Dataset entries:

□ □ □

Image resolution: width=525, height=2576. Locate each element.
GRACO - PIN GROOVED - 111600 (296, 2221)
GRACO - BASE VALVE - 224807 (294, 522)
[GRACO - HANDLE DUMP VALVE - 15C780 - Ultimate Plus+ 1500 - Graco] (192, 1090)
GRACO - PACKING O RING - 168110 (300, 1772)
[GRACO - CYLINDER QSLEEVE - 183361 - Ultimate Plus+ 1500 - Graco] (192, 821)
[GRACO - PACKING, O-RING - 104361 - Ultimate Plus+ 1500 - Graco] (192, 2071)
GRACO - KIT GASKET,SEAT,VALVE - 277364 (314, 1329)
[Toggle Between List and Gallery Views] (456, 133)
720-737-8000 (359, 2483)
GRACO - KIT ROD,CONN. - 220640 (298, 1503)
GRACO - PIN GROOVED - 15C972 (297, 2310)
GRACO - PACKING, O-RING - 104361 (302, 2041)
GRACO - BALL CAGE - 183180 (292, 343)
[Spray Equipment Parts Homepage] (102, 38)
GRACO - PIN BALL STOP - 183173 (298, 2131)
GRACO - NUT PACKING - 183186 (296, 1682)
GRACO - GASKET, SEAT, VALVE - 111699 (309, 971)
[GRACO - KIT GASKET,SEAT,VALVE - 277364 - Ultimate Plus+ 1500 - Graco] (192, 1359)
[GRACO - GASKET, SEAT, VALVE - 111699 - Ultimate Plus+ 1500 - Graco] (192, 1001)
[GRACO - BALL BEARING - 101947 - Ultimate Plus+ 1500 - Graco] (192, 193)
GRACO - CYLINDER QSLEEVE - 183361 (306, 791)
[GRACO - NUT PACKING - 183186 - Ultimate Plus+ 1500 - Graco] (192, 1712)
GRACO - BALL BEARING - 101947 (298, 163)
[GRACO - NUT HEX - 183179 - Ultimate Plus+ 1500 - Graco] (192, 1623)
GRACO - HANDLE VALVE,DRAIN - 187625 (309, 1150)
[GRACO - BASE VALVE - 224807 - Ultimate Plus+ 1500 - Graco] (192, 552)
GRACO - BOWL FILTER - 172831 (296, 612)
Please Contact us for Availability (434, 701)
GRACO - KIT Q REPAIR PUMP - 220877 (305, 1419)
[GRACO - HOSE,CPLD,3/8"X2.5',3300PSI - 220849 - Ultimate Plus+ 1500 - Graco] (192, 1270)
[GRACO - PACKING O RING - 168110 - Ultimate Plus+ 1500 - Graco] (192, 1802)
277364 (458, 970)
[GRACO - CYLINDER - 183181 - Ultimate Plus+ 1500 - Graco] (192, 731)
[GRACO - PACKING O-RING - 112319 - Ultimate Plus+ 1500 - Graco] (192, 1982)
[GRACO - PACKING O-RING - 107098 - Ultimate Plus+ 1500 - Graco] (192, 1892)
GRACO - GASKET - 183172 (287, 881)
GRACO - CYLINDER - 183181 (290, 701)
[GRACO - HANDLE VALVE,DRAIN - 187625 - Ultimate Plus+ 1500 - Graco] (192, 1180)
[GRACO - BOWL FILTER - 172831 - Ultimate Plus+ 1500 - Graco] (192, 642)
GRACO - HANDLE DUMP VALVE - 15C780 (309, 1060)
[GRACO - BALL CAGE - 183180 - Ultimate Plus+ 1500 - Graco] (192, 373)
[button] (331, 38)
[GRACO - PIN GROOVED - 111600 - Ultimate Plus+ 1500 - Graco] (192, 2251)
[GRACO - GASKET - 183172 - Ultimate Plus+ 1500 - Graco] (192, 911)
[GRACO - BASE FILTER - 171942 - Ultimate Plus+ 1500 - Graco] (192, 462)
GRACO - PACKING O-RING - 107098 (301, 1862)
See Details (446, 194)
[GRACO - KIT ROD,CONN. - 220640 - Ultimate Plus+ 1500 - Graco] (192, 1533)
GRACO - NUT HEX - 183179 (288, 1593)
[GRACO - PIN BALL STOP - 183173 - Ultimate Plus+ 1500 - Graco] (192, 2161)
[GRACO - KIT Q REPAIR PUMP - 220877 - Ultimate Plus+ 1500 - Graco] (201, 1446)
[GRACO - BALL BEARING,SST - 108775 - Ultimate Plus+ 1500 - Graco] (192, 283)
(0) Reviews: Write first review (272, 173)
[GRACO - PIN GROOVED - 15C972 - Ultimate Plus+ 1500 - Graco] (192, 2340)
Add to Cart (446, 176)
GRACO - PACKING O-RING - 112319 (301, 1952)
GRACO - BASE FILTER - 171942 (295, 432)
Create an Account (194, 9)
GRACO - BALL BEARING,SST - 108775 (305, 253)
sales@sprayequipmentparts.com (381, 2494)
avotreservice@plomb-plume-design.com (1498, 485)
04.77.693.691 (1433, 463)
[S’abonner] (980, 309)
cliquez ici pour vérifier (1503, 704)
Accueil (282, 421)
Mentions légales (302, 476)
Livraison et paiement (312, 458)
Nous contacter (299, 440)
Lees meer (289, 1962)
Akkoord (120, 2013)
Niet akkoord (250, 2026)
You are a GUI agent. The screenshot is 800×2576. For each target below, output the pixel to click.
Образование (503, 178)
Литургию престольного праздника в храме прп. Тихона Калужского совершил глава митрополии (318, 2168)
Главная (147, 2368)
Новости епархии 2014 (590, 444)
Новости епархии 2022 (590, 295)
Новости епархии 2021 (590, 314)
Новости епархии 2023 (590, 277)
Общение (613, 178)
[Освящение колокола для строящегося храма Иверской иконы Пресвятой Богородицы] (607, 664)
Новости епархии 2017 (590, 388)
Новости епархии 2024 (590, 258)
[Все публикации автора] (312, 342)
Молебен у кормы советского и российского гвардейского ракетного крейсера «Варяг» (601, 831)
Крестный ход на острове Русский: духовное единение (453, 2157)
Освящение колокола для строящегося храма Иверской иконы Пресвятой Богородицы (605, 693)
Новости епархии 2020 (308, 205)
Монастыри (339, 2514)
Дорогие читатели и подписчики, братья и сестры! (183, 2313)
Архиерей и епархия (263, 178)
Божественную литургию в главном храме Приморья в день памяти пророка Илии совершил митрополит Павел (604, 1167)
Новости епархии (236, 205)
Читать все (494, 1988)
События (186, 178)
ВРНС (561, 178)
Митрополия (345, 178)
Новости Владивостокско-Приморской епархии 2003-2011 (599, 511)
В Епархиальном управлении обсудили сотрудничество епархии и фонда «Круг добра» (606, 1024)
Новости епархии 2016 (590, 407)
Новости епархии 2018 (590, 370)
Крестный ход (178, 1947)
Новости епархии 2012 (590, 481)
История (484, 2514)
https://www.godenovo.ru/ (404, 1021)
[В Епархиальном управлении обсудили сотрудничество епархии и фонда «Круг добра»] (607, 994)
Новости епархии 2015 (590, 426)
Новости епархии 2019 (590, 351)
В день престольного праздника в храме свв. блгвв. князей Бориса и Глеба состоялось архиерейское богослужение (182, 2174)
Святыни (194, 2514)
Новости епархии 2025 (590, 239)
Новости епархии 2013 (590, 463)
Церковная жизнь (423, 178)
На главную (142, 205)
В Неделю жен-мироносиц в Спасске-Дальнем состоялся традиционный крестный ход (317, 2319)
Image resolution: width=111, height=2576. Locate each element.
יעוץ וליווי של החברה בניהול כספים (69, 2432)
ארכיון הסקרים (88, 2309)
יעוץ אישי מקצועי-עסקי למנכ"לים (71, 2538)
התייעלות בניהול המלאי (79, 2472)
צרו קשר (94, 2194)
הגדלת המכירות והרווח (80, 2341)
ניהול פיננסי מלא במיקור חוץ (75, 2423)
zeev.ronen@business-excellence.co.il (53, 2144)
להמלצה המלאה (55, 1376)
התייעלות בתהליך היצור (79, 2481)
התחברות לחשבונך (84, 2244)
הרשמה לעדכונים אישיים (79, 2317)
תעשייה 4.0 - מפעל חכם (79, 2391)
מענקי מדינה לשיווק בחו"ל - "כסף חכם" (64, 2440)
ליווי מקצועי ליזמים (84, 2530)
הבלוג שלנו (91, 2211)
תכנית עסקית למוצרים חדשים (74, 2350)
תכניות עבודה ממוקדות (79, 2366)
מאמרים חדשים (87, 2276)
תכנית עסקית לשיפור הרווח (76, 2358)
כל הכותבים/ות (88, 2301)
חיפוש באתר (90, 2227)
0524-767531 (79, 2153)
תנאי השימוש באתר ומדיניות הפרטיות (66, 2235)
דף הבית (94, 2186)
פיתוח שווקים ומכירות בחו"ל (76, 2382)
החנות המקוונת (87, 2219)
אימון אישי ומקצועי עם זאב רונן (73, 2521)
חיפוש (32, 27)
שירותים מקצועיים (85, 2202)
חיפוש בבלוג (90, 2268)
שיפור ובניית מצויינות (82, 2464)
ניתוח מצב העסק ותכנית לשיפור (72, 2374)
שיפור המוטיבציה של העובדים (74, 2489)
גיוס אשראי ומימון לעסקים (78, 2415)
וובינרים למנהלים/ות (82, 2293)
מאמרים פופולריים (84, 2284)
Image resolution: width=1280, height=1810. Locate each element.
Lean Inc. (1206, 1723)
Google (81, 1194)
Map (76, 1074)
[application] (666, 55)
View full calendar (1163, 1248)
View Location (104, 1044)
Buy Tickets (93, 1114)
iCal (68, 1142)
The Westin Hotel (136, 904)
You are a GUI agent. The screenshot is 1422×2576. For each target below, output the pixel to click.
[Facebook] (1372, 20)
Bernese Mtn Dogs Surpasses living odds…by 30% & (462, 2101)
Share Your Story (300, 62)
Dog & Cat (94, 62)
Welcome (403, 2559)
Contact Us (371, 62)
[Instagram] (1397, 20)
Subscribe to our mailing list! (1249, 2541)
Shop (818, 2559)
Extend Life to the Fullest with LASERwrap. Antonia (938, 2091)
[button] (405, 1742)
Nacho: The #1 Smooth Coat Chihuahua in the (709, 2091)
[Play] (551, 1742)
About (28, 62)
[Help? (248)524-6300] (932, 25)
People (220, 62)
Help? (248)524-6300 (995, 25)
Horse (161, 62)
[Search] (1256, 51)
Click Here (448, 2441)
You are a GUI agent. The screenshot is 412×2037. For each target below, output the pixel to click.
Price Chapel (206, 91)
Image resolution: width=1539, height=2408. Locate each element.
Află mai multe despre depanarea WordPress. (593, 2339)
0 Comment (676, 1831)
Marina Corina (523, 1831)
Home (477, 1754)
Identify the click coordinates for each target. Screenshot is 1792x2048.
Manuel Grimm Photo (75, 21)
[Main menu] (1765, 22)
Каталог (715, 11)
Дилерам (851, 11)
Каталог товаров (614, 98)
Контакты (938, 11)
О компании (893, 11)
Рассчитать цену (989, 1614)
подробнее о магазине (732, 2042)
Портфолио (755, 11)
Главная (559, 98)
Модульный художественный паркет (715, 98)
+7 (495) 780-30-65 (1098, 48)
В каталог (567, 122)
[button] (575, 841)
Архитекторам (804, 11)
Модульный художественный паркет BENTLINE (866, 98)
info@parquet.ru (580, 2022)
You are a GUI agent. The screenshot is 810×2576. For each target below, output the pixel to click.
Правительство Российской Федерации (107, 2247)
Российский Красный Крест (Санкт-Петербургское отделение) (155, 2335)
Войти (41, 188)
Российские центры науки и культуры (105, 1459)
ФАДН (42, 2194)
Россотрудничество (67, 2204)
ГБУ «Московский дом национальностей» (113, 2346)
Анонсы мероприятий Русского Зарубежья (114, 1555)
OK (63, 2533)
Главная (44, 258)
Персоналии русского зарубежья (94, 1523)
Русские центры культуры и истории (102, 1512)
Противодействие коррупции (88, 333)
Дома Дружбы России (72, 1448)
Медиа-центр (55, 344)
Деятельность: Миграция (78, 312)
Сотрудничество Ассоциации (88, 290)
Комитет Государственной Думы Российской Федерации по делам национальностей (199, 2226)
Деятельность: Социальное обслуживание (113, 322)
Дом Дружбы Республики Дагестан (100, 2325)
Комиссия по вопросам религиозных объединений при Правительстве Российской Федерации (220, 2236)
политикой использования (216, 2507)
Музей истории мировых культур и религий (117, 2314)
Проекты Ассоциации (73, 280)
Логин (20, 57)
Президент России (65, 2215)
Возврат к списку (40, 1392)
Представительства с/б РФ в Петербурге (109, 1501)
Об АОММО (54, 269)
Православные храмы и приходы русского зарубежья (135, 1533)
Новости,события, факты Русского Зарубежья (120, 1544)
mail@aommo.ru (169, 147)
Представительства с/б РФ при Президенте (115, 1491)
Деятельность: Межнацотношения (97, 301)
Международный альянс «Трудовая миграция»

□ □ □

**Activity:**
Please output exactly the lines between the one holding "Graco] (192, 1270)" and the one holding "See Details (446, 194)" in the records above, inclusive, and nothing more.

**Task solution:**
[GRACO - HOSE,CPLD,3/8"X2.5',3300PSI - 220849 - Ultimate Plus+ 1500 - Graco] (192, 1270)
[GRACO - PACKING O RING - 168110 - Ultimate Plus+ 1500 - Graco] (192, 1802)
277364 (458, 970)
[GRACO - CYLINDER - 183181 - Ultimate Plus+ 1500 - Graco] (192, 731)
[GRACO - PACKING O-RING - 112319 - Ultimate Plus+ 1500 - Graco] (192, 1982)
[GRACO - PACKING O-RING - 107098 - Ultimate Plus+ 1500 - Graco] (192, 1892)
GRACO - GASKET - 183172 (287, 881)
GRACO - CYLINDER - 183181 (290, 701)
[GRACO - HANDLE VALVE,DRAIN - 187625 - Ultimate Plus+ 1500 - Graco] (192, 1180)
[GRACO - BOWL FILTER - 172831 - Ultimate Plus+ 1500 - Graco] (192, 642)
GRACO - HANDLE DUMP VALVE - 15C780 (309, 1060)
[GRACO - BALL CAGE - 183180 - Ultimate Plus+ 1500 - Graco] (192, 373)
[button] (331, 38)
[GRACO - PIN GROOVED - 111600 - Ultimate Plus+ 1500 - Graco] (192, 2251)
[GRACO - GASKET - 183172 - Ultimate Plus+ 1500 - Graco] (192, 911)
[GRACO - BASE FILTER - 171942 - Ultimate Plus+ 1500 - Graco] (192, 462)
GRACO - PACKING O-RING - 107098 (301, 1862)
See Details (446, 194)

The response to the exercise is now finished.